To the point Aug 10, 2007
Dianna Narciso does a good job of explaining wht the label "atheism" is and why Christians like to use their own definitions. An easy read.
Excellent Summary of Atheism vs Christianity May 14, 2007
Very heartfelt, concise, and forceful putting forth of the atheist position. A recommended read to believers and unbelievers alike.
Supportive, not deep Mar 28, 2007
This book is a best seen as a collection of essays in defense of atheism; or at least, that's how it felt to me. The essays appear to have been written at different times, and there is a fair amount of overlap between them, so that if you read the book front to back, you get an impression that the author is repeatedly hammering away at the same set of points. You will come away with a more favorable impression if you sample individual chapters and let the book rest between.
I thought the following chapters (or essays) were useful. Chapter 3 is on the different misapprehensions believers have of atheists, that they hate God, have no purpose, etc. Some of the same misapprehensions, and some new ones, are refuted in Chapter 12; these two could be combined, or should be read together.
Chapter Five is a clear summary of the reasons that religious practice is satisfying and attractive to people. Narciso is exceptional among atheists in understanding and sympathizing with these underlying reasons for religion's popularity.
Chapter Four ("There's no such thing as a true Christian") and Chapter Nine ("Morality") are summaries of the many ways that current Christian practice deviates from its supposed sources in the Bible, with emphasis on the contradictions, cruelties, and peculiarities of that book.
The book purports to address believing readers, trying to explain to them how atheists are really decent people and have sound reasons for thinking as they do. But it is hard to imagine how it will reach that audience. What Christian would buy it? You might suppose that a new atheist might buy it to give to her Christian friends, as a way of saying "Here, this explains how I feel." But that would not be a good idea, because so much of the book consists of sharp attacks on every aspect of Christian belief.
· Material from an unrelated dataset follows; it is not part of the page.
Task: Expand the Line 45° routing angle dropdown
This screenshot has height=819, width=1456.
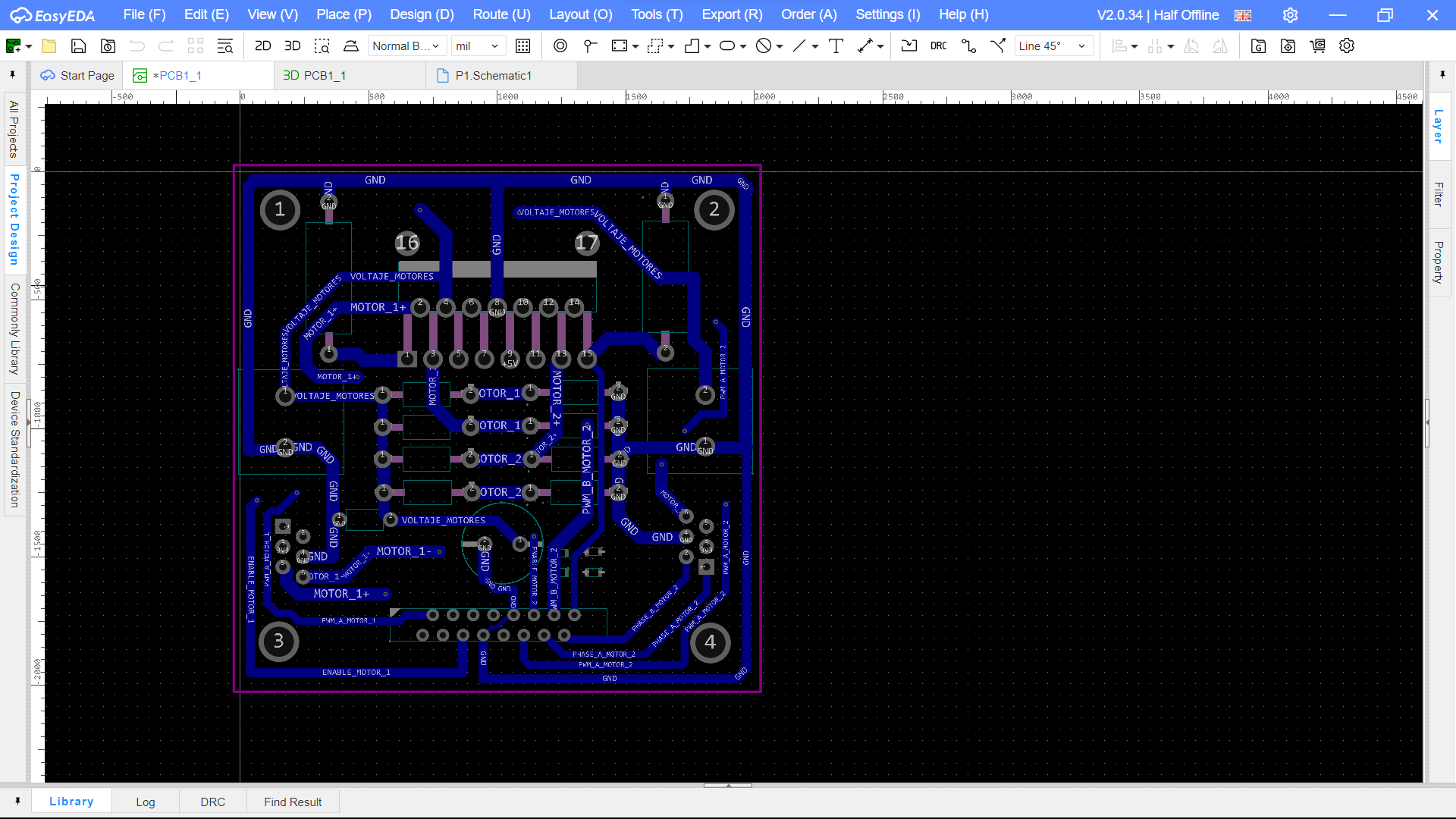Action: click(x=1053, y=46)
Yes, it does say "this is how it feels to be an atheist," but it also says, repeatedly and at much greater length, "...and here is how you are fooled, deluded, duped and generally wrong in so many ways." Which is not a way to earn, or keep, a friend's sympathy.
Probably the best audience is a believer whose faith is shallow and tottering: the comprehensive survey of the contradictions of belief, delivered in a breezy, non-academic tone, should be reassuring and helpful.
Disappointed. Jan 4, 2007
I was disappointed in this book. I thought it was going to be a personal account of the author's life as an atheist, I wasn't really even looking for a case for atheism. I was hoping it would focus on her experiences "coming out" and telling her family, friends, and co-workers about her beliefs; a story about the day-to-day dealings of an atheist in a generally religious environment. Something to help those of us facing challenges in social interactions with the religious members of society. It struck me as a little disorganized, it did not have enough of the author's own experiences, and seemed to focus too much on presenting a case against Christianity, in my opinion.
It just wasn't what I expected. YMMV.
Pretty good Nov 22, 2006
I just finished this one & was all & all pretty pleased. Like many other reviewers have said, it's more of an introduction of or primer to atheism. However, it is a fantastic start for anyone curious about the topic. The information included is good enough to warrant 4 stars, but I didn't give it 5 because it wasn't entirely well organized & sometimes rambled. Additionally, the author sometimes sounded like a wonderfully compassionate, intellectual person, & other times she just sounded mad (without necessarily making an intellectual argument). I have to "deduct" points for that, because we don't need to push religious-followers any further into their mystical closets than they already are. (I'm just suggesting that our writings on the topic be more dry, fact based material...without the insertion of great emotion. Let's leave that tradition to the religious people.)